In a groundbreaking ruling, the New York supreme court appellate
division has held that the state has the power to annul a civil union
established in another state, the Times Union reported.
"This is an important ruling," said Thomas W. Ude Jr., staff attorney for Lambda Legal, who filed a brief in support of plaintiff Audrey Juanita Dickerson. "A different ruling here would leave the persons legally entangled with each other and people have to move on with their life."
Two Schenectady county residents, Dickerson and Sonya Denise Thompson, traveled to Vermont in 2003 to enter into a civil union. Three years later, the couple separated and Dickerson went to Vermont to get the union annulled, only to be told she needed to live in the state for a year before she was eligible to apply.
Dickerson then asked for an annulment from the Schenectady County supreme court in 2008 and was denied because the state had no legal framework to recognize a legal relationship between same-sex partners or to dissolve the unions.
Thursday's ruling is a result of an appeal by Dickerson.

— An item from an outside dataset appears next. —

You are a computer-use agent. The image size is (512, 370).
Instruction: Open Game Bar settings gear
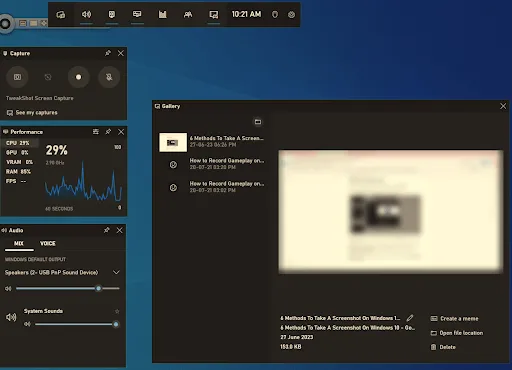pyautogui.click(x=291, y=15)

"Today, the public policy of our state protects same-sex couples in a myriad of ways,'' justices wrote in their decision. ''Two provisions of the Public Health Law define a domestic partner to include one who is 'formally a party in a domestic partnership or similar relationship with the other person, entered into pursuant to the laws of the United States or of any state, local or foreign jurisdiction."